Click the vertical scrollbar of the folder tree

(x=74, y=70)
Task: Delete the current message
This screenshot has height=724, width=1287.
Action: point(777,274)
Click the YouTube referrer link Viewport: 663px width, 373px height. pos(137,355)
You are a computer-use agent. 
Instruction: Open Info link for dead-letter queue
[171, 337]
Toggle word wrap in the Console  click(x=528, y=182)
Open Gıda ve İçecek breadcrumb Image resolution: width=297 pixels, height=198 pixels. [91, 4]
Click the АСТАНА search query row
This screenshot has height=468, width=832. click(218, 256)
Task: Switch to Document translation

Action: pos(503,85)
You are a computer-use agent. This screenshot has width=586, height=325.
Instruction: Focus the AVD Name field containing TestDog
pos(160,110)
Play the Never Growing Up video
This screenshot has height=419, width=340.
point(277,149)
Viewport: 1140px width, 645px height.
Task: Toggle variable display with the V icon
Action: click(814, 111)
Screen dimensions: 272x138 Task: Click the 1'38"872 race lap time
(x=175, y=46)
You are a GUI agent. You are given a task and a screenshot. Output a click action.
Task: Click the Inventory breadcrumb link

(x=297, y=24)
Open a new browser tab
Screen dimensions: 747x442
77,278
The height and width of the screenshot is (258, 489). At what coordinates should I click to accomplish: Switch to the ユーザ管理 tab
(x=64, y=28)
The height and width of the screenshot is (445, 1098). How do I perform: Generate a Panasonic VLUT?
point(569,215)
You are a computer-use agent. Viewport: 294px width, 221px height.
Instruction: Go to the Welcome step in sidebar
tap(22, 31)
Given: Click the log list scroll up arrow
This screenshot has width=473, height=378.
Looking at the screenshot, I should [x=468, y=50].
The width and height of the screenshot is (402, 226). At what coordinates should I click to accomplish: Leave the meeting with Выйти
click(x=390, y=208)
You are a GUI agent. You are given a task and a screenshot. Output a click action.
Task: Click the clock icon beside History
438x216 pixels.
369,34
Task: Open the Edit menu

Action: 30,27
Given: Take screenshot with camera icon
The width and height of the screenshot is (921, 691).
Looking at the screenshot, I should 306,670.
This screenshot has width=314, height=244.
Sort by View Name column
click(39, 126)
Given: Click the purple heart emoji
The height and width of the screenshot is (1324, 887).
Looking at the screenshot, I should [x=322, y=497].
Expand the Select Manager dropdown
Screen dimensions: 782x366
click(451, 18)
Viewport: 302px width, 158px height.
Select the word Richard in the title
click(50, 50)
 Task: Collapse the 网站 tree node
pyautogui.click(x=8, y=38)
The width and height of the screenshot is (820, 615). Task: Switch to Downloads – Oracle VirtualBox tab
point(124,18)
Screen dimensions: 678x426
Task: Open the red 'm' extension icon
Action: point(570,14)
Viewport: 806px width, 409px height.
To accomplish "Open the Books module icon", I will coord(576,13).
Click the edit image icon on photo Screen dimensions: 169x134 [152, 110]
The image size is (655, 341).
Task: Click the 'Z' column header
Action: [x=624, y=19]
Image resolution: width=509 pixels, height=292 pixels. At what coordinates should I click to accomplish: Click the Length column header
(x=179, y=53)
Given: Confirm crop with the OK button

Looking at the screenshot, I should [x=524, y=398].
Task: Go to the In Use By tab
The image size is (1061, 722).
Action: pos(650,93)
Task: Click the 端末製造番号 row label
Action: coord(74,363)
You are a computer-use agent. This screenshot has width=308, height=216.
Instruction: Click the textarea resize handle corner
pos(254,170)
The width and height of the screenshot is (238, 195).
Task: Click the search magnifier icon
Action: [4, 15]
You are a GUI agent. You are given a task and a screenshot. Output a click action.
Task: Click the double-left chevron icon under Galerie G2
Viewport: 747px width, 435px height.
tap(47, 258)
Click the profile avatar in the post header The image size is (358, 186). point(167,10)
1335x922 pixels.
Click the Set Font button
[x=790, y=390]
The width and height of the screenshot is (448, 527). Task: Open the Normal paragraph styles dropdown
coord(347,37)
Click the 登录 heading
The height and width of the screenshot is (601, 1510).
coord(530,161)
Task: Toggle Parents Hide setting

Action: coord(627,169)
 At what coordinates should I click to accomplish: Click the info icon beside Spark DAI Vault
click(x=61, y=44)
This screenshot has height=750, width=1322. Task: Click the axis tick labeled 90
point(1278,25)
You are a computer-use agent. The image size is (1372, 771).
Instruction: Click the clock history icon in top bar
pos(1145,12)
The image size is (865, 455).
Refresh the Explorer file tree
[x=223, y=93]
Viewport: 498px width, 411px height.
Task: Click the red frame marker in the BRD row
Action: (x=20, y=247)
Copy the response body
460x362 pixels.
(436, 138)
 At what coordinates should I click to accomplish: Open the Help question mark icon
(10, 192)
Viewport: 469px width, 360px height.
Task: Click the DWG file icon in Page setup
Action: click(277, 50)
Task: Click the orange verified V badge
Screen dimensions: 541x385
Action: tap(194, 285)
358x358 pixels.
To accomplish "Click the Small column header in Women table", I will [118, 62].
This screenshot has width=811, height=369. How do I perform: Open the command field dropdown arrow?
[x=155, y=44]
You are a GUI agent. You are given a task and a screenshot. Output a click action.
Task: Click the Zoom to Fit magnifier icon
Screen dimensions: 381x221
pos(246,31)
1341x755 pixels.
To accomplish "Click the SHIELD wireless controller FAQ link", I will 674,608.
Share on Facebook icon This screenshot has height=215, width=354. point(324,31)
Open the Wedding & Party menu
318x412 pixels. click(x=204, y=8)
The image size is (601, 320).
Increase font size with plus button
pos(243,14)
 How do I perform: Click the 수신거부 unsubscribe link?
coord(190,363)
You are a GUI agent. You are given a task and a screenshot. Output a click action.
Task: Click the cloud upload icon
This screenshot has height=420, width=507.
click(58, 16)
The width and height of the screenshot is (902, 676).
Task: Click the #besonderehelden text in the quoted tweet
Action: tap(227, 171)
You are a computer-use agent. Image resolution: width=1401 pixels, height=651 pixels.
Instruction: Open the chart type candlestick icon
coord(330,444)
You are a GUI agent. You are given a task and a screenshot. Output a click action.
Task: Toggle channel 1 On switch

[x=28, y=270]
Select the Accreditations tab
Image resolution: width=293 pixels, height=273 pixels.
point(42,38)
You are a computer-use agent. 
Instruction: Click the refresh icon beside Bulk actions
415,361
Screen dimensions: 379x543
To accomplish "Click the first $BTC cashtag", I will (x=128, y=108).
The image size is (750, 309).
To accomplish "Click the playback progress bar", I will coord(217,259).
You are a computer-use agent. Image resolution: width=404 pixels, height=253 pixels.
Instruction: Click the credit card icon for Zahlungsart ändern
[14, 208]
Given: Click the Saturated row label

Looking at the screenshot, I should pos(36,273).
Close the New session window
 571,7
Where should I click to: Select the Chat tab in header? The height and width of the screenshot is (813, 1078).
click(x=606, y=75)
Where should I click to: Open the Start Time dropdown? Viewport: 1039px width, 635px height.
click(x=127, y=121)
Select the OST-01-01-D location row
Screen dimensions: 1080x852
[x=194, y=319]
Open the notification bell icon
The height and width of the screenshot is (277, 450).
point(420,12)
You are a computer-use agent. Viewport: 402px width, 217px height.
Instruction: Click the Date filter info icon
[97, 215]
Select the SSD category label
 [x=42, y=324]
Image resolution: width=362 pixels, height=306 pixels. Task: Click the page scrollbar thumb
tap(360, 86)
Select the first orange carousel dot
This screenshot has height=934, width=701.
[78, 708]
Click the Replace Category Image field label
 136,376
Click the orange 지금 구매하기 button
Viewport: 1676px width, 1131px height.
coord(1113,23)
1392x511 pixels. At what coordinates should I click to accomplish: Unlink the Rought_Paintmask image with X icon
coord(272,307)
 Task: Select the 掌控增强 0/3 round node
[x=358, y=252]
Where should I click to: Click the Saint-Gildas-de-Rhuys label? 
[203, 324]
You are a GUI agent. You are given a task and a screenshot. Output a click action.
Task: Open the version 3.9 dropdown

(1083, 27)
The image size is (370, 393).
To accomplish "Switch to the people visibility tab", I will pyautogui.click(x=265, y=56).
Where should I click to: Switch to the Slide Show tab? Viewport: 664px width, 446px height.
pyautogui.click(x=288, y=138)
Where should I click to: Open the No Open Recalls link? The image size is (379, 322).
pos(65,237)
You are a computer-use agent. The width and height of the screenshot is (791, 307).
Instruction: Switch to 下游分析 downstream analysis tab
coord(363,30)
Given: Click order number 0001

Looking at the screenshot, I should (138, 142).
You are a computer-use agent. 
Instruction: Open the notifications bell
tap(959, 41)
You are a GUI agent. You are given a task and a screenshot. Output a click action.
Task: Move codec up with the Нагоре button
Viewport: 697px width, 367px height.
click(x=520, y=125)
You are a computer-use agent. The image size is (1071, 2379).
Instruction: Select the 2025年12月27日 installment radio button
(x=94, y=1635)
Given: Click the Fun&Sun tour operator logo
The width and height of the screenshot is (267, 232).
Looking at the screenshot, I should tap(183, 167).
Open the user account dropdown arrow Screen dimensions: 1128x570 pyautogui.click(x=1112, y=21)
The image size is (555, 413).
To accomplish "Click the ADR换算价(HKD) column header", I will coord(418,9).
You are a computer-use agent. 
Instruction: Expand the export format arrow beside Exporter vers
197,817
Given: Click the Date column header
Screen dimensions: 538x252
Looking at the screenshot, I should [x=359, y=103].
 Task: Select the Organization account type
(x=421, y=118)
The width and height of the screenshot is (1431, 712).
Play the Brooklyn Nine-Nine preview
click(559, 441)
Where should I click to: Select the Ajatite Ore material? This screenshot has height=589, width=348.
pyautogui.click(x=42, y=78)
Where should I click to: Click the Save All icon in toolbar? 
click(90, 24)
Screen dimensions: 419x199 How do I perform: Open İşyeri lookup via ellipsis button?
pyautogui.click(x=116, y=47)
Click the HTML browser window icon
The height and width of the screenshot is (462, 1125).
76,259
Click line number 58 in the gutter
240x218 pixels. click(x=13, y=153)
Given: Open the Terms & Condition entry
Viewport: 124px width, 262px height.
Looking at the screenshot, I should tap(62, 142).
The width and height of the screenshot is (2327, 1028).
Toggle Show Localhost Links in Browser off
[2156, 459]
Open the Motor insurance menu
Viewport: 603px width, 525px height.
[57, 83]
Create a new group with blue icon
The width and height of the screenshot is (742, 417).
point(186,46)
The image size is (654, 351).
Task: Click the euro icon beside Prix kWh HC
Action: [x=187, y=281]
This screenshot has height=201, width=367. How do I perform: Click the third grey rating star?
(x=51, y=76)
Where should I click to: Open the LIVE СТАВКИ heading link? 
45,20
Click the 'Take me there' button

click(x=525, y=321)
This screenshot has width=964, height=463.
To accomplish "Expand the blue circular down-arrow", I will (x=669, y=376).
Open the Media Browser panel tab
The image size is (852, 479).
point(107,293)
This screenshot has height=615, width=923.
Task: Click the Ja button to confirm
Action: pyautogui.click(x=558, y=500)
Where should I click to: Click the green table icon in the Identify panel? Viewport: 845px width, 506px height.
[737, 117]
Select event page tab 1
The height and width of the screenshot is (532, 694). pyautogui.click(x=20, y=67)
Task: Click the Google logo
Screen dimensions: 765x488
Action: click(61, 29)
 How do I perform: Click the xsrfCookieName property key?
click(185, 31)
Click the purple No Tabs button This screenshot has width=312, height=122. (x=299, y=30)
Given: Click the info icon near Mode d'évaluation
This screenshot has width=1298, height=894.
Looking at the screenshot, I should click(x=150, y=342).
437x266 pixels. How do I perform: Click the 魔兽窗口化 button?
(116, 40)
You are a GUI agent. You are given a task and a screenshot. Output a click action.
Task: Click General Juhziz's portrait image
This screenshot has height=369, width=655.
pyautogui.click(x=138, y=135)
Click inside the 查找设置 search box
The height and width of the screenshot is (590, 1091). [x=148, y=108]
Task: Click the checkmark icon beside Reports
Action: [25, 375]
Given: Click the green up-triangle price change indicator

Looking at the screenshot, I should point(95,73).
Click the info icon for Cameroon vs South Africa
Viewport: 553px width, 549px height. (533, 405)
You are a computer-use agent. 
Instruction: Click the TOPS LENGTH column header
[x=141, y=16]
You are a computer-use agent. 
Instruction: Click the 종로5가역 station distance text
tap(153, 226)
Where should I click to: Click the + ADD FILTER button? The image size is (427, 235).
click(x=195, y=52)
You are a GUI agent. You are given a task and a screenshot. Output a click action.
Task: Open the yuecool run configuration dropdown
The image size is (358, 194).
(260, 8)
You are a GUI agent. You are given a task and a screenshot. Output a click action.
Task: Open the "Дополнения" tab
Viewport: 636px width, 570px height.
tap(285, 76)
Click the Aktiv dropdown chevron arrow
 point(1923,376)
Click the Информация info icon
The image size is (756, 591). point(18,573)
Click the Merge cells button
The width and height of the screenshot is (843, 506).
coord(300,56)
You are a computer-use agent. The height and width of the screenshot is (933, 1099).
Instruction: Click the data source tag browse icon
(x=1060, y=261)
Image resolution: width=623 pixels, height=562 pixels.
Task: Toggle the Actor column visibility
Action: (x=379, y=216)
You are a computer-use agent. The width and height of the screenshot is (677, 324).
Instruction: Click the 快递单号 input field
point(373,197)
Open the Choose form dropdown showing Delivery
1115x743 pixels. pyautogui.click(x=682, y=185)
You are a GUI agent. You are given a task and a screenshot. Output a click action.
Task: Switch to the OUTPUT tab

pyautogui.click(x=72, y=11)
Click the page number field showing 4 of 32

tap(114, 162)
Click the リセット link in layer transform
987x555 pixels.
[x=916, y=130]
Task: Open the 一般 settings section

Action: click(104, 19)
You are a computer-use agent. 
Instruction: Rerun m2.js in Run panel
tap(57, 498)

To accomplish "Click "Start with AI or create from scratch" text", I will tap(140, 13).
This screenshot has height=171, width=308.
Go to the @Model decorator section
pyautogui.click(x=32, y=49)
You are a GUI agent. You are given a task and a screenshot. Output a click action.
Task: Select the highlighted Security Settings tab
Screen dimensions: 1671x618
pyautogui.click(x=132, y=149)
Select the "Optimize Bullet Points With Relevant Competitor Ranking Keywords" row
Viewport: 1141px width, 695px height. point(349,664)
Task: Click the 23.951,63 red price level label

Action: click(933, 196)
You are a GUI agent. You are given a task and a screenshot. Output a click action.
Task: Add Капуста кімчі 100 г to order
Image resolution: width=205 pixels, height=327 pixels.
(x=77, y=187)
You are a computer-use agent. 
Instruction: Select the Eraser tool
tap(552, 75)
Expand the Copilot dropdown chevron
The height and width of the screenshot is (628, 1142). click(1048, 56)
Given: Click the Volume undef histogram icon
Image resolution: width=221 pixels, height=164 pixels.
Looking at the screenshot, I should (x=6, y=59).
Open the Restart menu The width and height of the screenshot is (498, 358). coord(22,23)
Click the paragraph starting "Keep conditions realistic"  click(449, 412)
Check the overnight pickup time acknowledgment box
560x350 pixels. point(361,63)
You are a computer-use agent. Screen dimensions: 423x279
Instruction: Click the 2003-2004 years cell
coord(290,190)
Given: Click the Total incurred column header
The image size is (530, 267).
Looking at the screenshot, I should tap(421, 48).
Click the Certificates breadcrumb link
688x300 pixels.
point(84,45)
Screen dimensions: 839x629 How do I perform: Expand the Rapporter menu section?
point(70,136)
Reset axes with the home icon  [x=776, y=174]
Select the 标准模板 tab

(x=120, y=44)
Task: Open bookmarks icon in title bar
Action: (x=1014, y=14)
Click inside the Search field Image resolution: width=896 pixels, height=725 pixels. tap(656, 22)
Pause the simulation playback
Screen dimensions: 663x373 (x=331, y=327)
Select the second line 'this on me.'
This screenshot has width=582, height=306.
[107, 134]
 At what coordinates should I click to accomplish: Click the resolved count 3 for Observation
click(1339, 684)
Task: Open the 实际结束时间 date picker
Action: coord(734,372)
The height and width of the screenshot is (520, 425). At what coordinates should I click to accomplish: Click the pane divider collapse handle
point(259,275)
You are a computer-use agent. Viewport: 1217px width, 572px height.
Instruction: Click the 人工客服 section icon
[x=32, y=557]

*****

Which of the lines above hold the word "blue"? Copy each one.

Create a new group with blue icon
To accomplish "Expand the blue circular down-arrow", I will (x=669, y=376).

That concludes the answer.